AP® Computer Science Quotes of the Day

2008 Reading

6/5 We set sail on this new sea because there is knowledge to be gained.
-- John F. Kennedy
6/6 The pessimist complains about the wind;
The optimist expects it to change;
And the realist adjusts the sails.
-- William Arthur Ward
6/7 There is a great deal of difference between an eager man who wants to read a book and the tired man who wants a book to read.
-- G. K. Chesterton
6/8 Admitting error clears the score, and proves you wiser than before.
-- Arthur Guitterman
6/9 Reading made Don Quixote a gentleman. Believing what he read made him mad.
-- George Bernard Shaw
6/10 I am not afraid of tomorrow, for I have seen yesterday and I love today.
-- William Allen White
6/11 There are some things you can't share without ending up liking each other.
-- J. K. Rowling (Harry Potter and the Sorcerer's Stone)

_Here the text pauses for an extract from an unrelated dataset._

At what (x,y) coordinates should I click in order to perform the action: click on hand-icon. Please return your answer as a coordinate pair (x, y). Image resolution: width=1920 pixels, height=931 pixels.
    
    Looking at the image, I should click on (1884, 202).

Life's pretty good, and why wouldn't it be? I'm a pirate, after all.
-- Captain Jack Sparrow (Pirates of the Caribbean)

2007 Reading

6/11 Reading is a means of thinking with another person's mind; it forces you to stretch your own.
-- Charles Scribner, Jr.
6/12 The important work of moving the world forward does not wait to be done by perfect men.
-- George Eliot
6/13 The pleasure of all reading is doubled when one lives with another who shares the same books.
-- Katherine Mansfield
6/14 Finish each day and be done with it. You have done what you could. Some blunders and absurdities no doubt crept in, forget them as soon as you can. Tomorrow is a new day, you shall begin it well and serenely...
-- Ralph Waldo Emerson
6/15 Typos are very important to all written form. It gives the reader something to look for so they aren't distracted by the total lack of content in [the] writing.
-- Randy K. Milholland
6/16 I may not have gone where I intended to go, but I think I have ended up where I intended to be.
-- Douglas Adams
6/17 Don't be dismayed at good-byes. A farewell is necessary before you can meet again. And meeting again, after moments or lifetimes, is certain for those who are friends.
-- Richard Bach

2006 Reading

6/14 The beginning is the most important part of any work, especially in the case of a young and tender thing; for that is the time at which the character is being formed and the desired impression is more readily taken.
-- Plato, The Republic
6/15 Today, if you are not confused, you are just not thinking clearly.
-- Sir Peter Ustinov
6/16 When something can be read without effort, great effort has gone into its writing.
-- Enrique Poncela
6/17 Many books require no thought from those who read them, and for a very simple reason; they made no such demand upon those who wrote them.
-- Charles Caleb Colton
6/18 Perseverance is the hard work you do after you get tired of doing the hard work you already did.
-- Newt Gingrich
6/19 There are two ways of constructing a software design: One way is to make it so simple that there are obviously no deficiencies, and the other way is to make it so complicated that there are no obvious deficiencies. The first method is far more difficult.
-- C.A.R. Hoare
6/20 Reading makes immigrants of us all. It takes us away from home, but more important, it finds homes for us everywhere.
-- Jean Rhys

2005 Reading

6/14 All beginnings are somewhat strange; but we must have patience, and little by little, we shall find things, which at first were obscure, becoming clearer.
-- St. Vincent DePaul
6/15 We're all pilgrims on the same journey - but some pilgrims have better road maps.
-- Nelson DeMille
6/16 When we read too fast or too slowly, we understand nothing.
-- Blaise Pascal
6/17 What is written without effort is in general read without pleasure.
-- Samuel Johnson
6/18 Change is not always growth just as movement is not always progress.
-- Anonymous
6/19 The first 90% of the code accounts for 90% of the development time. The remaining 10% of the code accounts for the other 90% of the development time.
-- Tom Cargill
6/20 What prodigious power a large body of men [and women] can put forth when they all work at the same task and are greatly interested in it. They begin by the same process, but the process differentiates and improves in their hands. Each gains skill and dexterity. Thy learn from each other, and the product is multiplied."